The first resident of Hyderabad was James Achilles Kirkpatrick from 1797 to 1805. James quickly fell in love with everything Indian and took to local customs, including wearing Indian dresses. And it wasn’t long before he fell in love with Khair-un-Nissa, the teenaged grand daughter of Nawab Mahmood Ali Khan, the prime minister of Hyderabad. The love story between the two has been beautifully captured by William Dalrymple in his book ‘The White Mughals’. Like with all love stories of some repute, this one too ended in a tragedy with the death of James Achilles Kirkpatrick in 1805, due to illness.

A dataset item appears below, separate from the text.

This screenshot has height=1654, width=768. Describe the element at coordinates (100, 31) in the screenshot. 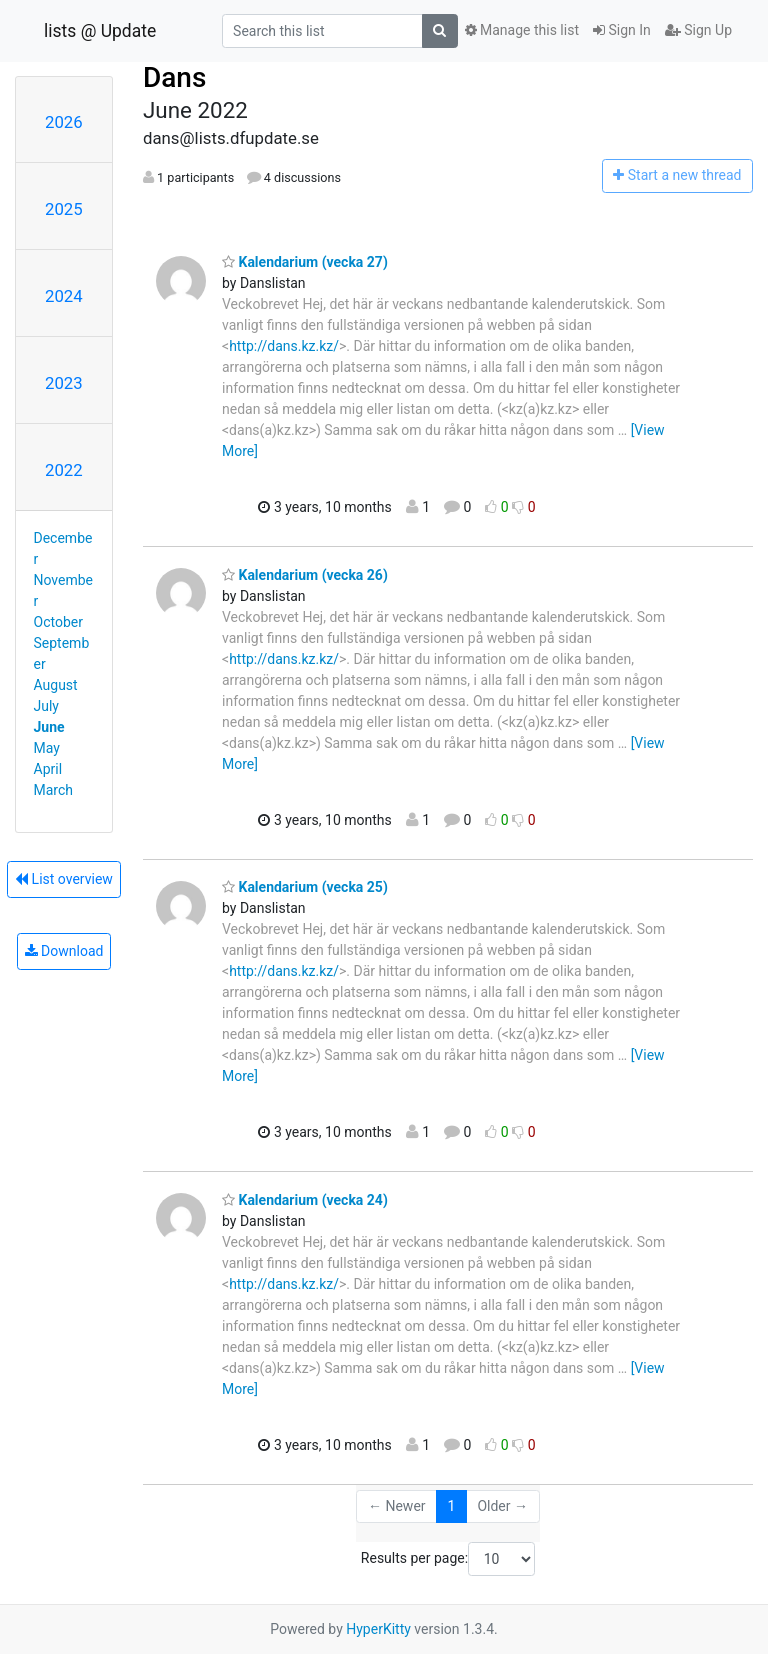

And what’s even more tragic’s the current state of the building. It’s in tatters. Ill-kept ‘n run-down. Whoever has been entrusted the responsibility of conserving India’s heritage and history, is obviously making a hash out of it. But in spite of its current state, the sense of grandeur at the British residency is not amiss. This might not be one of the most well known British monuments in Hyderabad, but that doesn’t mean that it should be allowed to be in the state it is currently in.
The intent of this photowalk’s to raise awareness about this British monument in Hyderabad. So that enough pressure’s built ‘n the people responsible get down to restoring it. Though Chowder Singh only does food. I thought it was apt to move away for this important cause. And I must thank the organisers; Hyderabad weekend shoots. Here’s the link to their group on facebook. Intach Hyderabad, an NPO that focuses on conserving India’s heritage ‘n to the Principal of Osmania college for women. May they succeed in their mission of restoring the Residency to its past glory. I don’t think the college is open to public. It’s a women’s college after all. It’s quite possible that many of our roadside romeos have already been trying their best to come in ‘n ‘study’ the architecture of British monuments in Hyderabad.
But if you’d like to visit, then you can email or call in advance and check with ‘em. I’m sure they’d be happy to oblige. Here’s the link to their website
I hope I’ve done justice with my photos. Would love to hear your feedback. Please feel free to use the comments section below ‘n don’t forget to share this on all social / blogging platforms that you use. Happy viewing ‘n chow-chow!
And we were served very good breakfast of kesari bhath, vada, sambar ‘n chutney by the college. All’s well that ends well, na.